------ INPUT MATERIAL ------

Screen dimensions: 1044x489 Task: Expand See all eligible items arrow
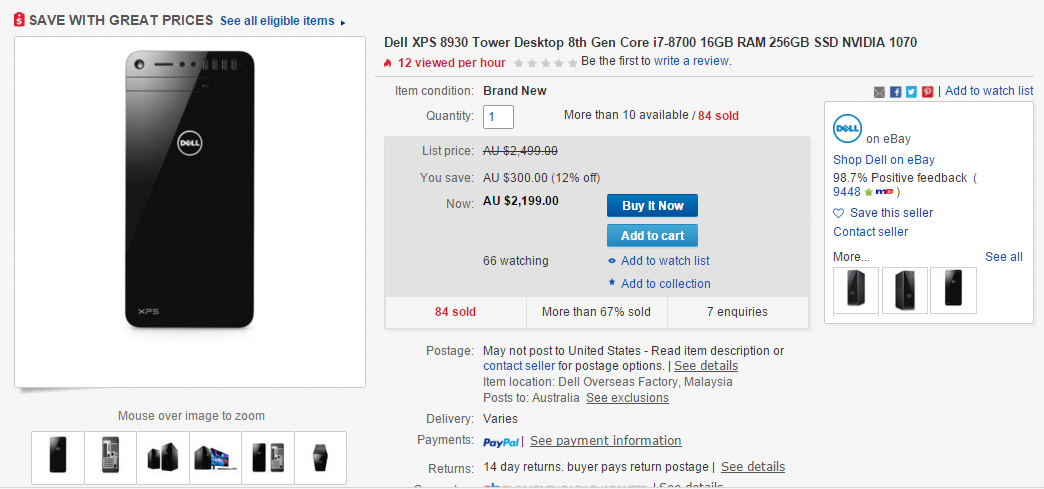(343, 23)
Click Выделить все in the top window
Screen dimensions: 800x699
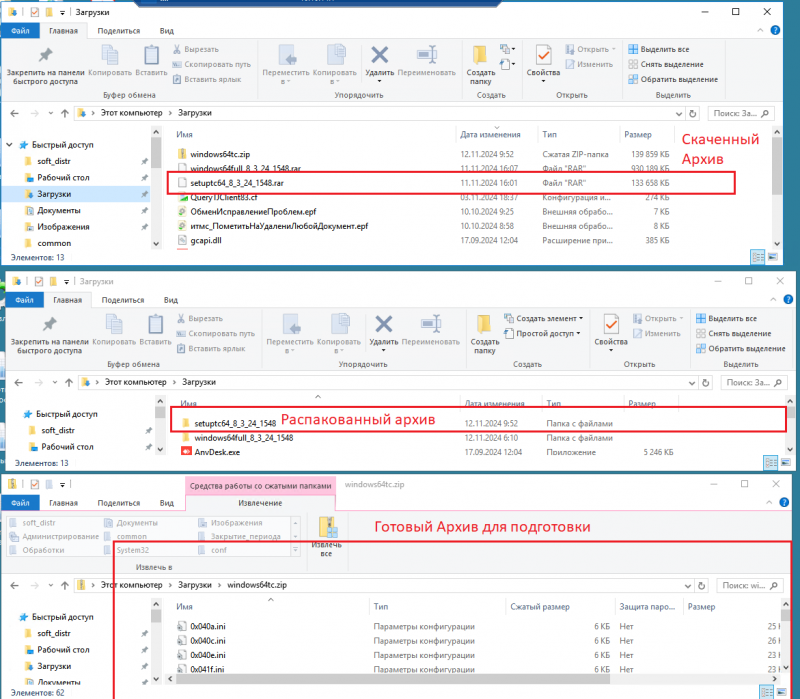[658, 49]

------

ASSIGNMENT: Set out every record exactly, images excluded.

RESPONSE TO THIS TASK:
Screen dimensions: 1044x489 Task: Expand See all eligible items arrow
(343, 23)
Click Выделить все in the top window
Screen dimensions: 800x699
[658, 49]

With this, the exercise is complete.